What we have here essentially is a capital crime that is treated like a strict liability crime. A strict liability crime is one that a defendant is liable for as long as he performed the proscribed act, regardless of what was in his mind at the time. Running a red light is a strict liability crime: If you run one it does not matter if you were not paying attention or trying to squeeze between crossing cars. If you did it, you pay the same fine. Statutory rape is another example. If you have sex with a minor, even if you don’t know he or she is a minor, you will be convicted. This case is a capital case, so I assume that Slick and Poxie were convicted of something similar to first degree murder, and not manslaughter. Capital crimes are serious offenses, where it is generally required that the state prove either malice aforethought, intent to kill, or felony/murder (depending on the statutory structure).

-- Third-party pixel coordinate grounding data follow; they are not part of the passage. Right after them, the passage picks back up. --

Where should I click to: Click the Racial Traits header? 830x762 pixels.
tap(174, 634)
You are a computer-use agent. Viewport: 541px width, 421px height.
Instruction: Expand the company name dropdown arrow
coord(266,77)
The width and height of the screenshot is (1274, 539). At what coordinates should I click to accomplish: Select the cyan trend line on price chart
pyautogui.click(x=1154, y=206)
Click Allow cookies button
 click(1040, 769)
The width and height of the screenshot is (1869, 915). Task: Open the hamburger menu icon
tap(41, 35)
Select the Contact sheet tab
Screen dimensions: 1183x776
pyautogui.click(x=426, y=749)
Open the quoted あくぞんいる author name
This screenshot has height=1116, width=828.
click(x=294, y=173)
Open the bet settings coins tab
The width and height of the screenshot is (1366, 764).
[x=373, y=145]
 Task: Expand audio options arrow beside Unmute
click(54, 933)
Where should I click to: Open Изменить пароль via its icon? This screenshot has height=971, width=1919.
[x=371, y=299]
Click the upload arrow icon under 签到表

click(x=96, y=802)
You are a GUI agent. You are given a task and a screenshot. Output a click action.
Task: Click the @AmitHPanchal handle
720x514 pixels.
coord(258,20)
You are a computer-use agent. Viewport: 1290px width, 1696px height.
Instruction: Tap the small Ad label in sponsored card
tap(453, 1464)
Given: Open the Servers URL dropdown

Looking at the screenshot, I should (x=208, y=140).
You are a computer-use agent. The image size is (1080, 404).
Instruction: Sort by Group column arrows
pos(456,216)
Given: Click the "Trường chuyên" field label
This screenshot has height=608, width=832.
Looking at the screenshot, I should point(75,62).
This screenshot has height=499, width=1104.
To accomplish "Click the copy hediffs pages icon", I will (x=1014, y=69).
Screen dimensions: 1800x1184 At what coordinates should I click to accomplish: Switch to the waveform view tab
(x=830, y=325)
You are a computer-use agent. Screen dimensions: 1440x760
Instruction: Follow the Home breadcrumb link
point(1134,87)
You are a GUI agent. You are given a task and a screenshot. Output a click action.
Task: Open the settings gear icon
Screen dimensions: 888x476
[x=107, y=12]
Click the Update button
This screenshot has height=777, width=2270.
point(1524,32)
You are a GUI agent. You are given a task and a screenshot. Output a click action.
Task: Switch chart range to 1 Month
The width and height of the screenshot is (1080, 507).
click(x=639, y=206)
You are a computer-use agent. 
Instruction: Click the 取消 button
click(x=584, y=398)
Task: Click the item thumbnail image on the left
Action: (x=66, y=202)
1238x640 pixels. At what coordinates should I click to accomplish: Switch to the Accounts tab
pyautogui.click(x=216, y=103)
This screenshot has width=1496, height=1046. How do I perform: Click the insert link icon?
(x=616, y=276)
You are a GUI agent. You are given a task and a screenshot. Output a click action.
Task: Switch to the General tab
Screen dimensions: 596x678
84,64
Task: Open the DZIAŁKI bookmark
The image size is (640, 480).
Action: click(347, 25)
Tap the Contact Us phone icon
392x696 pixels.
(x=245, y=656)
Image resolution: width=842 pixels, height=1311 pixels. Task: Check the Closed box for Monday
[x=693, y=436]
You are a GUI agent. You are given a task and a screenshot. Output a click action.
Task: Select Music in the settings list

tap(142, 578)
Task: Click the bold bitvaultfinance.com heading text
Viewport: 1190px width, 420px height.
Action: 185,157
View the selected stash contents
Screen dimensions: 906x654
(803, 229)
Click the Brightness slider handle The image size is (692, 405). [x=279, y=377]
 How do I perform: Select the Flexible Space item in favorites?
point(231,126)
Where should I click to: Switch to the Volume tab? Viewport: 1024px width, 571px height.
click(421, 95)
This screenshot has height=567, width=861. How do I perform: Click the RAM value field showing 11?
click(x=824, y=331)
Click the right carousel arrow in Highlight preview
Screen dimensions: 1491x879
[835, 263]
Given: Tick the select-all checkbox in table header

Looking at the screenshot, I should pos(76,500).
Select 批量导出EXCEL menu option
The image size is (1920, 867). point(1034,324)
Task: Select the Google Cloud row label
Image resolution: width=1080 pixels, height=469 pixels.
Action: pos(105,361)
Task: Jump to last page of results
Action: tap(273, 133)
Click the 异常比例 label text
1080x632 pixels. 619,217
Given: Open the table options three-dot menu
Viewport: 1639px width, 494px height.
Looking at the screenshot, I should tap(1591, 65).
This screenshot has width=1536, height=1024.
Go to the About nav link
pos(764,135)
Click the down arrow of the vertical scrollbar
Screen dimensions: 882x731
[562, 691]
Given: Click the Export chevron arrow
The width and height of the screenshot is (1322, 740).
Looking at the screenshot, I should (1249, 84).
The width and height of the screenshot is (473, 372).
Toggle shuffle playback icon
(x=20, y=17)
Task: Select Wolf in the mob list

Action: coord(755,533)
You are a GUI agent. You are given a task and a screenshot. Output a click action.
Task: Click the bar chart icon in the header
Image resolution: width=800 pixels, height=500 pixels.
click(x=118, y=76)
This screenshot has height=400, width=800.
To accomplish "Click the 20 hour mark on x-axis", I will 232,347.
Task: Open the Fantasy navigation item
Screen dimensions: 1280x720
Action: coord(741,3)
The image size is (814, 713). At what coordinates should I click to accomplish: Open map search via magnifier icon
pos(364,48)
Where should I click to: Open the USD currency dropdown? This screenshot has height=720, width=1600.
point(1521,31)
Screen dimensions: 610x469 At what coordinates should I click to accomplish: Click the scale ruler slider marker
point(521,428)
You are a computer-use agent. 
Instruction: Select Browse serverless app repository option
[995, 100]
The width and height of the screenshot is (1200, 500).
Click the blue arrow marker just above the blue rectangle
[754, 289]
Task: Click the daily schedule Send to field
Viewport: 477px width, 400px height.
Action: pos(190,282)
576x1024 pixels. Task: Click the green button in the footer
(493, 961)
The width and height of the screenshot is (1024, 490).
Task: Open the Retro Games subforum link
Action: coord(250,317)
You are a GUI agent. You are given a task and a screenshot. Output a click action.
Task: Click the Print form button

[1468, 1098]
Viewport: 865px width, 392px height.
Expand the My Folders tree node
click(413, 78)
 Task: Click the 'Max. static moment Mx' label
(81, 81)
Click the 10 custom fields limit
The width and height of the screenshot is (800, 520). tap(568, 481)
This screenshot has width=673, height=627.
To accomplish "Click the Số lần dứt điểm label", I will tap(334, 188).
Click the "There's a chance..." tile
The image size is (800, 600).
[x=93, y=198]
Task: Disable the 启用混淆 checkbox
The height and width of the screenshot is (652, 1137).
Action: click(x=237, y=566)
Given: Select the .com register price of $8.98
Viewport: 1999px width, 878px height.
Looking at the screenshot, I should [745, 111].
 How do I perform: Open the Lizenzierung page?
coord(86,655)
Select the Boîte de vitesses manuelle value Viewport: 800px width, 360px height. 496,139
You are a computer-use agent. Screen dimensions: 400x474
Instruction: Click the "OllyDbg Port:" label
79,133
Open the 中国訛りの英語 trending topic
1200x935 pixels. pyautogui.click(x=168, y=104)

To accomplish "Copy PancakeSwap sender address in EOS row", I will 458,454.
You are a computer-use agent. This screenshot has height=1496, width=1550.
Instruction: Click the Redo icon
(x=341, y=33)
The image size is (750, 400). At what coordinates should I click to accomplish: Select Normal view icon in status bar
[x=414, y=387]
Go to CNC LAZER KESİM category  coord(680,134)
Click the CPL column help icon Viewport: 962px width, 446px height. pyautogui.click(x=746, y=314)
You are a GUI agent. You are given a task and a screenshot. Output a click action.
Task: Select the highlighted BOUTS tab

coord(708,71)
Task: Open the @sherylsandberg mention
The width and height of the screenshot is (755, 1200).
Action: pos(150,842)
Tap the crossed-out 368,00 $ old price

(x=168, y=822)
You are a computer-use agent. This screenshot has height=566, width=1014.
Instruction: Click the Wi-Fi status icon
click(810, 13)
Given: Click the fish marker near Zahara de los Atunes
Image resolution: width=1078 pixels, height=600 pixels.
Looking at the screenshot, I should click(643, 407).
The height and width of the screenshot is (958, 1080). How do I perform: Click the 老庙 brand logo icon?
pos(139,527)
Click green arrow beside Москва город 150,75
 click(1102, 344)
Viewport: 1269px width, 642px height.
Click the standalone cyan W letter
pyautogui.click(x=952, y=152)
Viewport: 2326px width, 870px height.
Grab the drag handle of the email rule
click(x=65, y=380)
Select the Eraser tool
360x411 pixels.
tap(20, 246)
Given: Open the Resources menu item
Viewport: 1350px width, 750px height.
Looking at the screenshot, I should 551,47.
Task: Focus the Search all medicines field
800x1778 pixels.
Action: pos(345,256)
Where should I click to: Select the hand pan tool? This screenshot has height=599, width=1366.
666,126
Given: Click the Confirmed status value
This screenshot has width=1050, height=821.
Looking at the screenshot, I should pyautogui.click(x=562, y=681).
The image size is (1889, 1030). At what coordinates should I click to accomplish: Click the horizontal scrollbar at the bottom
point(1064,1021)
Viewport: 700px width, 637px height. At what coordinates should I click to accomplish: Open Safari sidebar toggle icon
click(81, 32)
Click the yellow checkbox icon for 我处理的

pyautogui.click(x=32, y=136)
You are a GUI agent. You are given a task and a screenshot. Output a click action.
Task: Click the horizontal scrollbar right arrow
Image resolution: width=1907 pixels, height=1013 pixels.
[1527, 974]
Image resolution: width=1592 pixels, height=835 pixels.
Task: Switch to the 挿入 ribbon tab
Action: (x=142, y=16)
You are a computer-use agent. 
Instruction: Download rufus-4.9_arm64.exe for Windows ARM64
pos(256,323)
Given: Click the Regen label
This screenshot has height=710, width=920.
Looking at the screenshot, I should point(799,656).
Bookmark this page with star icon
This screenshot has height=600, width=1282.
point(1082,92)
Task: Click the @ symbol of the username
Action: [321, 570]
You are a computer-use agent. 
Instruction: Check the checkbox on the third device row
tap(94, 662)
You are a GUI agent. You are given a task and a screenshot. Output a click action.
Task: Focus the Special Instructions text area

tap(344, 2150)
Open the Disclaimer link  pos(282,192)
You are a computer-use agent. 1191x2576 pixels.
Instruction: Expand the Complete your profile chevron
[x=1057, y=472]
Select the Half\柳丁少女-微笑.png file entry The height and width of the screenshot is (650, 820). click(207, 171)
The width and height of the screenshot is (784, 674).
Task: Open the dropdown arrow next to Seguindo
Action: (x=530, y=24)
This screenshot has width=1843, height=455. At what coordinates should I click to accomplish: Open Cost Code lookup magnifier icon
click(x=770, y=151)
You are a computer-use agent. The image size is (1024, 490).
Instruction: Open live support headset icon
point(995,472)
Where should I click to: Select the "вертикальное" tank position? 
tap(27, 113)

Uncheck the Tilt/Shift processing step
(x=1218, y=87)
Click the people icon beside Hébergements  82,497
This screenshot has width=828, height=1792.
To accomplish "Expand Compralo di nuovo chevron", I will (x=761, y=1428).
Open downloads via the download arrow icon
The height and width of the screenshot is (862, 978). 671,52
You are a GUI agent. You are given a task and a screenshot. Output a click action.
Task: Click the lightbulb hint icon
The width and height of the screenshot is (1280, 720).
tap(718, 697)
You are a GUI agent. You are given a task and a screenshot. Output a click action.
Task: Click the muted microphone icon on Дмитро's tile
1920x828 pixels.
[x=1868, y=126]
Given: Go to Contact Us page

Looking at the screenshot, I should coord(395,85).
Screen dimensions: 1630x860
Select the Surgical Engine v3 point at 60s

It was in this that the “court” took its largest jump, as the intentional act element of the crime was essentially ignored. Getting any deeper into this is going to bring up the capital punishment debate, which I just covered recently in the legal review of Steve Allen’s The Public Hating (Note: That review will be up shortly). Go over there if you want to have that debate, please.

One last word on licensing. In this story Poxie was accused of a further crime; that of driving on a suspended license. It seems that Poxie’s uncle carelessly caused a different traffic fatality, and as a result the state abrogated the right of any of his close blood relatives to drive because they were genetically predetermined to cause mayhem or murder themselves. That sounds pretty silly to me, and in our reality it would be attackable on the grounds that a license to drive is too valuable a thing to take away arbitrarily. In the Unites States all jurisdictions recognize that their job in policing the highways is to protect the public health and safety, but when they make the decision to revoke a user’s permission to drive, they have to do so only if doing so is a narrowly tailored way to achieve that goal. That approach protects the safety and health rights of the public, and the rights of the accused or convicted to resume ordinary economic activity as soon as possible. That is also why you see drunks back behind the wheel so often. It’s because society believes that without the ability to drive, economic interests will be greatly affected: In other words, the drunk will not be able to work enough to support himself and his family. Personally I can see that, though in the case of constant DUI drivers I also think its good to have a way to control them, and tossing away their right to drive whole cloth also tosses away the only real control mechanism you have over them, other than incarceration.

Anyway, about this story, as a cynical attempt to show the damage that can be caused when a defendant is only granted a right to a hearing, and not a full blown trial with all the constitutional protections, it succeeds pretty well. The problem is that the setting that the author chose is all too recognizable. It is basically our world with flying cars. Because of that it is very difficult to see how this kind of system could have developed, or how it is sustained. I just don’t buy it, and that makes it, in my opinion, bad SF.

* The Daubert test requires that evidence be relevant and reliable in order to be admitted at trial, and requires that eveidence be based on the scientific method. For example, was it subjected to peer review, is it empirically testable, is it generally accepted by the scientific community, are the margins of testable error known, etc.